Evet yani her şef ya bir enstrüman çalar ya şarkıcıdır, ya da bestecilikten gelir. Yani sadece "şef" olarak başlamazsın. Bir yerden gelmen lazım. Bir şefin rutini nasıl dersen sabah kalkarsın, genelde orkestra ile prova olur. Sabahları provalar vardır veya evde partitür çalışırsın. Öğleden sonra yine prova olabilir. Saat iki, üç, dört veya beşe kadar sürebilir. Eğer prova yoksa yine evde çalışırsın. Akşamları, opera yapıyorsan temsil olabilir ya da tekrar prova. Eğer hiçbir şey yoksa dinlenirsin. Batonla çalışma diye bir şey aslında yok.
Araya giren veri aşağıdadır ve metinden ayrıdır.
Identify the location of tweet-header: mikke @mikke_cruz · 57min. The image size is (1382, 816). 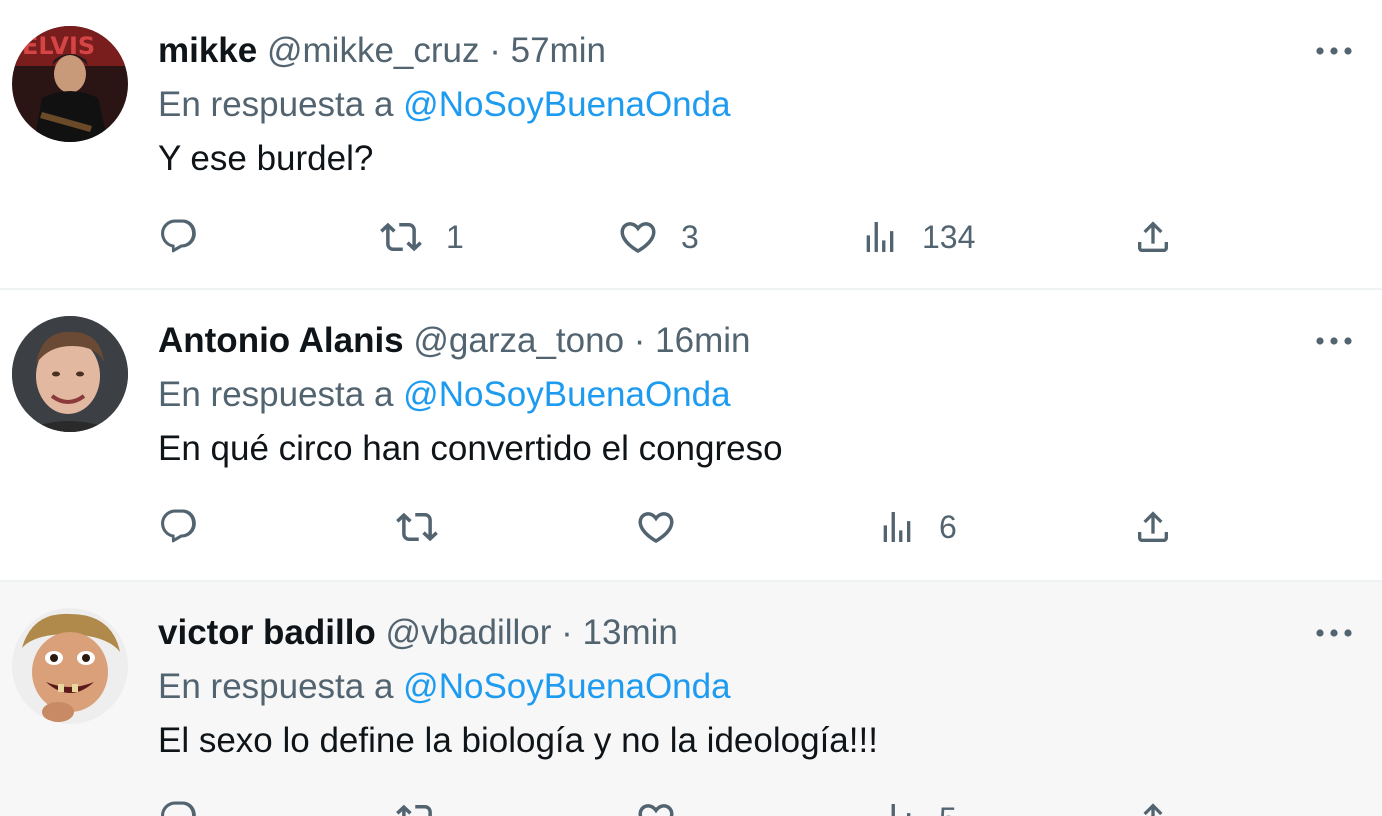
(382, 51).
Çünkü şefin enstrümanı orkestra. Batonla tek başına çalışamazsın. Sadece orkestra önünde batonla çalışabilirsin. Bu yüzden şef olmak biraz zor. Bir çellist gibi, “Şimdi bu pasajı çalışacağım” diyemezsin. Çünkü orkestra seninle beraber değilse o çalışmayı yapamazsın. Evde müziği anlamaya çalışırsın. Besteci ne istemiş, müzik nereden geliyor, hangi duyguyu taşıyor, neyi anlatmak istiyor… Tüm bunları önce senin anlaman lazım.
‘MÜZİK NEFES ALIYOR’
- Ortamı ve tarihsel geleneği ile sizi en çok heyecanlandıran ve ağırlığını hissettiren konser salonu hangisi?
Birkaç tane var tabii ama bazıları gerçekten çok çok özeldi. Hamburg’daki Elbphilharmonie... Salon tamamen doluydu, konser biletleri tükendi. Ve ortam müthişti! Böyle bir şey çok az olur. Orada müzik yapmak, sahnede olmak unutulmaz bir duyguydu. Bir de Londra’da, Royal Albert Hall’da The Proms (Sekiz haftalık klasik müzik yaz konserleri) konserlerinde yer aldım. O salon... Yani öyle bir salon yok. Gerçekten yok! Sahneye çıktığın anda hissediyorsun. Tarih var, ağırlık var, müzik nefes alıyor sanki. Ve biz sahnede çok eğlendik. O anlar kalpte kalıyor.
‘HER STİLİ BİLMEK ZORUNDASIN’
- Ülkelerin klasik müziğe yaklaşımındaki farklıklar tarihsel bir tartışma konusudur. Eğitim sürecinizi de göz önünde bulundurduğunuzda siz kendinizi hangi ekole yakın görüyorsunuz?
Öyle bir şey yoktur. Yani “Ben kendimi şu ekole daha yakın hissediyorum” gibi bir şey müzikte olmaz. Çünkü bir şefin görevi her müzik stilini doğru şekilde yapmaktır. Bu da demek ki her stili bilmek lazım. Bilmiyorsan, o ülkeye gidip o stili öğrenmen lazım. Diyelim ki Beethoven icra edeceksem, Alman stilinde yapmak zorundayım. Debussy için Fransız stili, De Falla yaparsam İspanyol. İtalyan bir besteci yaparsam o zaman İtalyan Bel Canto’ya gidiyoruz. Yani bir şef olarak her stili bilmek lazım. Yoksa o parçayı yönetemezsin. İşin özü bu.
MÜZİĞİ ANLAMAK İÇİN OKUYOR
- Son dönemde okuduğunuz kitaplar hangileri?
Son olarak okuduğum kitap Stravinsky’nin kendi yazdığı bir kitap. Yeni bitirdim. Kendi hayatını anlatıyor. BBC Filarmoni ile Stravinsky’nin “Pulcinella” eserini çaldım ve bu kitapta da tam bu parça hakkında düşüncelerini anlatıyor. Onun için okudum. Çok enteresan bir şey Stravinsky’yi kendi kelimelerinden tanımak. Ve şimdi başka bir kitap okuyorum. Bütün Stabat Mater eserlerinin hikâyesi hakkında. Çünkü Mayıs’ta bir “Stabat Mater” yöneteceğim. Ve bu konuyu daha iyi anlamak yani arkasındaki düşünceyi, duyguyu bilmek için okuyorum.